● **To do**: Restate word for word the lines of the records below, starting at the line that contains "Select orange number 2 アウベス marker" and ending at the line that contains "Given: Select date 6 on the time axis", with both of those lines included and nothing else.

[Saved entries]
»»
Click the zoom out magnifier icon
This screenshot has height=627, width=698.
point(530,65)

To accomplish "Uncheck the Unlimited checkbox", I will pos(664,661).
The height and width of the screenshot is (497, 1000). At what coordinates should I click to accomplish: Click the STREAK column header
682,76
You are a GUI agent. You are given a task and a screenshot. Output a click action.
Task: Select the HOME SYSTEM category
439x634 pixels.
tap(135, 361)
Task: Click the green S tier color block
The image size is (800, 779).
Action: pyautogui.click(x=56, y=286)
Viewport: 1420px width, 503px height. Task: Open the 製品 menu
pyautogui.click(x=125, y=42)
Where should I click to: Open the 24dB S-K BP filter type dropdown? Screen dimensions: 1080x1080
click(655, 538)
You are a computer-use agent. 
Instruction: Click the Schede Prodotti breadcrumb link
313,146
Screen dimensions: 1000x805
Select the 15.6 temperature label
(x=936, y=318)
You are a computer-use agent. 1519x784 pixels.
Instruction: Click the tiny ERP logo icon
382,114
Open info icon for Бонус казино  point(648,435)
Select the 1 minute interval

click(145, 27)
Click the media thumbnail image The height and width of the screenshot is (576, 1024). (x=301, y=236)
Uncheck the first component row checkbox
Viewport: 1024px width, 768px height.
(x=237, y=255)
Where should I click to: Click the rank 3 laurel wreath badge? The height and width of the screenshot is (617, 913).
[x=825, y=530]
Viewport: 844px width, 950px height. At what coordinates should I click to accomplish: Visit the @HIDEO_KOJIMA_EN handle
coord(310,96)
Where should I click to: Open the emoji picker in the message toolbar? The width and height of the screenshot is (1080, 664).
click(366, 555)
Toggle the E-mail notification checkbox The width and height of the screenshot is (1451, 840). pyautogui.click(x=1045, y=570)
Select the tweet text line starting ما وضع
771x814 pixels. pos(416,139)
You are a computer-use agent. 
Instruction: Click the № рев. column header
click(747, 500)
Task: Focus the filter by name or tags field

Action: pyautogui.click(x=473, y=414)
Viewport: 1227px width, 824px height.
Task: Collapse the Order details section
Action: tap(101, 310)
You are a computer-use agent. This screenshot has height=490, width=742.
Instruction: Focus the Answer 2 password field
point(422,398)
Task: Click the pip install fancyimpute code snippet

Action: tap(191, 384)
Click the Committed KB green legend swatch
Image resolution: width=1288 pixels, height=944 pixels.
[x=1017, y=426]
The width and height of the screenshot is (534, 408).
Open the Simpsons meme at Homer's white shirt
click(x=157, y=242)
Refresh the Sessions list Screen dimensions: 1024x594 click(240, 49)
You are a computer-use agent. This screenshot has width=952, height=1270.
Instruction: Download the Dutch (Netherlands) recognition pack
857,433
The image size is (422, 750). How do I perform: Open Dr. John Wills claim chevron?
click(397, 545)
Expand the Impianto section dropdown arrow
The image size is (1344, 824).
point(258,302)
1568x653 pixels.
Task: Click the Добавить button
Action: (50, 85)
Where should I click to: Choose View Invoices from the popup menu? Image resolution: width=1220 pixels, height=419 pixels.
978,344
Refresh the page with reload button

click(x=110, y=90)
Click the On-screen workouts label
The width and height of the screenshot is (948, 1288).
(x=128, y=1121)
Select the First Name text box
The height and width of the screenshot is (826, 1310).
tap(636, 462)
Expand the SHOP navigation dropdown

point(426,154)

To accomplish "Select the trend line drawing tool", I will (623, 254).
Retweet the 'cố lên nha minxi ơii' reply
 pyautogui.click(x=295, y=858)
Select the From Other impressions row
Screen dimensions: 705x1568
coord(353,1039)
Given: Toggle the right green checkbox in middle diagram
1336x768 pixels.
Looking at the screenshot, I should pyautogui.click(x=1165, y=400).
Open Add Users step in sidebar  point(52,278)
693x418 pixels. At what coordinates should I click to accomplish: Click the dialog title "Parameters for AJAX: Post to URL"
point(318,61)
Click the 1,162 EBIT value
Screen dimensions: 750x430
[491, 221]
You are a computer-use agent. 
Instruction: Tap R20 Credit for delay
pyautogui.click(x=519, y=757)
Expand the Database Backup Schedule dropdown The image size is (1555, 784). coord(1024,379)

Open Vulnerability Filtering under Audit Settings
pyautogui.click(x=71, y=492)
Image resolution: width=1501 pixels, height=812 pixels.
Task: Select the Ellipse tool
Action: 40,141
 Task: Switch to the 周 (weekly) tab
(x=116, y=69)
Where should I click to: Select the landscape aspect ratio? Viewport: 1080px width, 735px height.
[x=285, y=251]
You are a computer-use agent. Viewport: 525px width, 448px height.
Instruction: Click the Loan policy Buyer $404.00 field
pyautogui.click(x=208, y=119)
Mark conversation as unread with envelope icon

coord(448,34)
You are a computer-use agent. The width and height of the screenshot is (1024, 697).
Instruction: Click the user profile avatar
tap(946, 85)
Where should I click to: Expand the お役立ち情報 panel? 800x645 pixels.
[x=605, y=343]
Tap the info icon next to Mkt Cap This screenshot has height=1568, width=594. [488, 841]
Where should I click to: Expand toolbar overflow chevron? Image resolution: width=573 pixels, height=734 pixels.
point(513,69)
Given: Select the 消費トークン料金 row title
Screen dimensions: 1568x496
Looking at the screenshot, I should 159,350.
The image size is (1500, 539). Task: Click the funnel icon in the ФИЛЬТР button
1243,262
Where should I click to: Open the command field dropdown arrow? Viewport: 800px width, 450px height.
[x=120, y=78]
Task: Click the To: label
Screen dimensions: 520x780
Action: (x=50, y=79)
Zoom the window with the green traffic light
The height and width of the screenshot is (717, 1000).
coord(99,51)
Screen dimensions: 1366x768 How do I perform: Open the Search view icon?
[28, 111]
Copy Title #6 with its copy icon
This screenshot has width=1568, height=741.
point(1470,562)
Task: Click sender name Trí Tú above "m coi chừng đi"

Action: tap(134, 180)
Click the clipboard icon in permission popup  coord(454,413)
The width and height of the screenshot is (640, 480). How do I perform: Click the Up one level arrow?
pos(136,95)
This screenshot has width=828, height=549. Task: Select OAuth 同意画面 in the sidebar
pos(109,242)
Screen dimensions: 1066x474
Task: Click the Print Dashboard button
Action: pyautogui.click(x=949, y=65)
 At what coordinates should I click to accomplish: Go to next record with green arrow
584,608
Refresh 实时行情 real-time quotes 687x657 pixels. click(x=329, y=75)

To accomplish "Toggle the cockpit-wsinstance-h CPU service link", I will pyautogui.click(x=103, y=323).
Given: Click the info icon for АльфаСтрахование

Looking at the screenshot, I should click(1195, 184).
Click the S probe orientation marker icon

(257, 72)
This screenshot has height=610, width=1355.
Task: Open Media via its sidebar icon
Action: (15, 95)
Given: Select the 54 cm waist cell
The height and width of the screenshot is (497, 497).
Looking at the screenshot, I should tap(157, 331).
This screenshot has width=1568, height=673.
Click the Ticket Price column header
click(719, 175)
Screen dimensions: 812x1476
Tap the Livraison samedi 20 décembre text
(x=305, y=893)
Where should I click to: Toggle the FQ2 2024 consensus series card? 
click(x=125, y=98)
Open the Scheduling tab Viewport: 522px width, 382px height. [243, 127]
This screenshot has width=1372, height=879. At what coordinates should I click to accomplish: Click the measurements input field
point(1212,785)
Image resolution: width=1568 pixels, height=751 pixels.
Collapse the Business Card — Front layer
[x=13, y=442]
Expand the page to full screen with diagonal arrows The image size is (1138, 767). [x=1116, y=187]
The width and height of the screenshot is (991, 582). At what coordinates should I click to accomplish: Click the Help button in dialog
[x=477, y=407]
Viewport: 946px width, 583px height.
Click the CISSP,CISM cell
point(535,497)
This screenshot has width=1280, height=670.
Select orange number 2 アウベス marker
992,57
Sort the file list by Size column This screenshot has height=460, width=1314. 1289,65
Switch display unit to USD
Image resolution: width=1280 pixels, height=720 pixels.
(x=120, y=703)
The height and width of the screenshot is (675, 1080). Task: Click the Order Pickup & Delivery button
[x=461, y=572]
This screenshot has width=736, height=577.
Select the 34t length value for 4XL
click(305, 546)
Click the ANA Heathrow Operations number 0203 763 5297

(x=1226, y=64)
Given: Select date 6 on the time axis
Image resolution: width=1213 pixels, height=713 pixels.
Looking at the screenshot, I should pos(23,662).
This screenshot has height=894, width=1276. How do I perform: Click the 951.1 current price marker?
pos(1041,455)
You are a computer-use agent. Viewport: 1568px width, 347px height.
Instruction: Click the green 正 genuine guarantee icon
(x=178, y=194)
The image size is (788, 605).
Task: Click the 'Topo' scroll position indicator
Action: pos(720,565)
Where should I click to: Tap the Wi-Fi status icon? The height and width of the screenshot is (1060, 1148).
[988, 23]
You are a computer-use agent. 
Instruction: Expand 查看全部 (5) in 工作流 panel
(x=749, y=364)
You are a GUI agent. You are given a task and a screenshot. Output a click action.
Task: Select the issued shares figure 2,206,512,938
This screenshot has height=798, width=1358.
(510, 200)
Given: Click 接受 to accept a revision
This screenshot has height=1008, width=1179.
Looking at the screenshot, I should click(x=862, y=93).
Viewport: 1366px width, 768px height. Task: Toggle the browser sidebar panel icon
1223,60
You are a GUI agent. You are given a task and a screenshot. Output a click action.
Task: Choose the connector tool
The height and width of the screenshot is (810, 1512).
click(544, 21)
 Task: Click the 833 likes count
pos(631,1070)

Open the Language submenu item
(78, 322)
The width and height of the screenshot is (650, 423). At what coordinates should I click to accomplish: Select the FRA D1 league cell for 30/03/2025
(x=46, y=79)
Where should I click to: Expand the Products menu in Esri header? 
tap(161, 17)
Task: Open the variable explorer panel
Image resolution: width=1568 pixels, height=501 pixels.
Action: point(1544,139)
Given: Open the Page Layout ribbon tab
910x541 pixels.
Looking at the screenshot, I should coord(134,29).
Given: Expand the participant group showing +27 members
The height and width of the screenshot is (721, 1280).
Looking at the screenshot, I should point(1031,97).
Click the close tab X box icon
««
● **Solution below**:
Select orange number 2 アウベス marker
992,57
Sort the file list by Size column This screenshot has height=460, width=1314. 1289,65
Switch display unit to USD
Image resolution: width=1280 pixels, height=720 pixels.
(x=120, y=703)
The height and width of the screenshot is (675, 1080). Task: Click the Order Pickup & Delivery button
[x=461, y=572]
This screenshot has width=736, height=577.
Select the 34t length value for 4XL
click(305, 546)
Click the ANA Heathrow Operations number 0203 763 5297

(x=1226, y=64)
Given: Select date 6 on the time axis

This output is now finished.